Duke started clawing back late in the third period. Bennett hit freshman wide receiver Doug Green with a 60-yard strike to the State three. Grayson took it in from there and it was 26-14, with 1:08 left in the third period.
Duke’s defense finally started getting some stops. Duke got the ball back at their 19 and put together an 11-play scoring drive. Backup Julius Grantham picked up 18 yards on a draw, sandwiched between five Bennett completions. Bennett and Chuck Herring connected from five yards out and it was 26-21, with 11:29 left.
Again Duke got a stop and got the ball back. A promising drive left Duke third-and-two-at the six. But Grayson lost two yards.
Decision time. A chip-shot field goal would have cut the deficit to two points. But Sloan went against his nature and rolled the dice.
It came up snake eyes. Bennett was sacked and State took over with four minutes left to nurse that five-point advantage.
McIntosh picked up only four yards in two carries. Forced into a passing situation, State gave up a sack to senior linebacker Glenn Barner.

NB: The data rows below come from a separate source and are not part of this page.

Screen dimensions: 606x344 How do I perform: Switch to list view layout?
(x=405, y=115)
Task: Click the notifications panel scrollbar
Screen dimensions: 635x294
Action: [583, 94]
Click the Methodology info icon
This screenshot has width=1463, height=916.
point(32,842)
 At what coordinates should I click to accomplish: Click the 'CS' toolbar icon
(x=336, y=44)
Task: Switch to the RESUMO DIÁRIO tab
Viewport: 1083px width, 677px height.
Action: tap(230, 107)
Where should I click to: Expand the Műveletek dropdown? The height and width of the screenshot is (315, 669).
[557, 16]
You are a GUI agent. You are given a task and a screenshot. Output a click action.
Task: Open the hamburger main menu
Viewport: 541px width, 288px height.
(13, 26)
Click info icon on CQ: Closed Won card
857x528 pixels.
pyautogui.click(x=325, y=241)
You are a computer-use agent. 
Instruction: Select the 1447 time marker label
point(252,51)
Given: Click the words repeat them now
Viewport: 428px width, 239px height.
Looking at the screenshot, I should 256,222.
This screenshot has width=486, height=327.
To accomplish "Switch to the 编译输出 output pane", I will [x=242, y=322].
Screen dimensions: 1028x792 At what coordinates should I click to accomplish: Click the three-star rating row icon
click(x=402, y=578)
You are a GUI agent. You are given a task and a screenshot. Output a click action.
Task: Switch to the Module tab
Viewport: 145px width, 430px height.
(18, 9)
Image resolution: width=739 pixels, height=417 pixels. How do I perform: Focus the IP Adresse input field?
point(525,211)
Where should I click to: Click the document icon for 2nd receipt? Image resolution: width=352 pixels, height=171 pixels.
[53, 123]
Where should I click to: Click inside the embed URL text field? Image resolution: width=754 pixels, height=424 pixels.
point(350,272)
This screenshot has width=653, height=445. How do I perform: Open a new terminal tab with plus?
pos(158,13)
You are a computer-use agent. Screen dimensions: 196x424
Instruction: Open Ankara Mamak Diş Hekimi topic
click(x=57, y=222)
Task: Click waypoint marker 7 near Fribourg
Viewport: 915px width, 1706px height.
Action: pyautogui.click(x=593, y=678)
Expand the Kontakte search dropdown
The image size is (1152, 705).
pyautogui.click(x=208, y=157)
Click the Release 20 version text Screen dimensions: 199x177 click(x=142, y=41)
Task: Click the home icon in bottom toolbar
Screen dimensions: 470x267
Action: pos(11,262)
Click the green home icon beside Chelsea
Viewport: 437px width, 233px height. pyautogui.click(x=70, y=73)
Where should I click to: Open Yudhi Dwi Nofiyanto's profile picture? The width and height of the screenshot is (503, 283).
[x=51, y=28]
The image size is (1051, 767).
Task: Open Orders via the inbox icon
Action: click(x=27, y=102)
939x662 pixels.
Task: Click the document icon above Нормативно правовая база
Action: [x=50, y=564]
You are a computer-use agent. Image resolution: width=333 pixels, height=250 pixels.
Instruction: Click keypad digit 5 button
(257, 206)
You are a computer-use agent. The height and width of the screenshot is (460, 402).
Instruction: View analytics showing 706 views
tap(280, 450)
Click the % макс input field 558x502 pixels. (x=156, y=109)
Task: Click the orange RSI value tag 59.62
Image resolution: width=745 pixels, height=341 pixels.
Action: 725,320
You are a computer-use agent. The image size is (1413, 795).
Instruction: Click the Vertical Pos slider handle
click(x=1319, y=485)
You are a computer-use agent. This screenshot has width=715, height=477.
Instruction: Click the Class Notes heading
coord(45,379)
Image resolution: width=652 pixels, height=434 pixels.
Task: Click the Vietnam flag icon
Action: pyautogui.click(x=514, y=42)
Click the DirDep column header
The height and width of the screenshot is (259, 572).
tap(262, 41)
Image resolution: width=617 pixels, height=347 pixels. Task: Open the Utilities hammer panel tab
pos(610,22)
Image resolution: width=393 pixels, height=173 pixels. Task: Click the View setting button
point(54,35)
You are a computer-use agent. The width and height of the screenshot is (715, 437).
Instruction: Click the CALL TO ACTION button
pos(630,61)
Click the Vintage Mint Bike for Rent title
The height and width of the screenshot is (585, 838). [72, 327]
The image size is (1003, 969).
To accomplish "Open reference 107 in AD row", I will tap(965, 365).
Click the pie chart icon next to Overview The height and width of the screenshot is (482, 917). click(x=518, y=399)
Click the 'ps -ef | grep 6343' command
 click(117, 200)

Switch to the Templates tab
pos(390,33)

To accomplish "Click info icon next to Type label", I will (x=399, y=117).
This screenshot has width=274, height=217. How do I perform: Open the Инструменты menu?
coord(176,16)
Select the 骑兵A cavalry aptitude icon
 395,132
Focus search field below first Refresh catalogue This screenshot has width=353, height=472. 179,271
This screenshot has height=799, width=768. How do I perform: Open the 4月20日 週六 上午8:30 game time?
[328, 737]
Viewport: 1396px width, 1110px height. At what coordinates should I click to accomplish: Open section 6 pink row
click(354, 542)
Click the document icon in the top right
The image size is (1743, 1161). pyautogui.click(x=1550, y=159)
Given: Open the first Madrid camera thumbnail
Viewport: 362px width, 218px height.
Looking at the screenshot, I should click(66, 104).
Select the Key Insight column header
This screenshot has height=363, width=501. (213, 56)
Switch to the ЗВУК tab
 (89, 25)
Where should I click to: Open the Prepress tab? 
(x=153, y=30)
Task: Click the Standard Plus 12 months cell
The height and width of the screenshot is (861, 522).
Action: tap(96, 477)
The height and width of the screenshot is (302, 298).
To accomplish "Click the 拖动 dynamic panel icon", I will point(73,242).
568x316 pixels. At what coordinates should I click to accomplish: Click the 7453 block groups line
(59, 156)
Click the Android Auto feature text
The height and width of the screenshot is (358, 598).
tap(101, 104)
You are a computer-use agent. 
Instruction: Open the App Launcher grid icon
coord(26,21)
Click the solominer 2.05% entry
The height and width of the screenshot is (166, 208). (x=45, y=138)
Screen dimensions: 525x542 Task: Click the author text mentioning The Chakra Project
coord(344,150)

A punt, a clipping penalty and Duke took over on their own 33, with 1:45 left. Last possession, no benefit from a field goal. Do or die.
Bennett remained cool and his coolness was contagious. Here’s what Grayson told me years ago.
“Ben was calm and focused. There was lots of communication back and forth. He knew his secondary options, down to his third or fourth options. We knew if he could get in a zone, there was no stopping him.”
He got into a zone. He hit Militello for 17 yards, Gary Frederick for 25 and 14 and suddenly it was first and goal at the four, with about a minute left.
Duke got cute and got burned. Grayson tried a sweep, lost three yards and Duke was forced to call its final timeout.
No one was open on second down and Bennett threw it away.
Militello was open on third down, in the corner. But he slipped on the wet turf and couldn’t hold on.
Fourth and goal.
Bennett told Militello that he was coming back to him if he could. Bennett did just that, looking over the defense and calling the perfect audible. This time Militello held on, twisting in the corner of the end zone for the TD.
Duke went for two and failed, leaving them up 27-26, with 26 seconds left.
State got the ball to the Duke 47 but their final desperation pass fell incomplete as time expired.
Bennett ended the game 32-for-48 for 447 yards. He passed for 194 yards in the fourth quarter. Militello caught nine of those passes, Grayson eight, a trio of seniors going out in style.
“Mark was one of the smartest players I ever played with,” Bennett told me years later. “I knew he’d pick up the audible, get open and make the catch, no matter where I threw it.”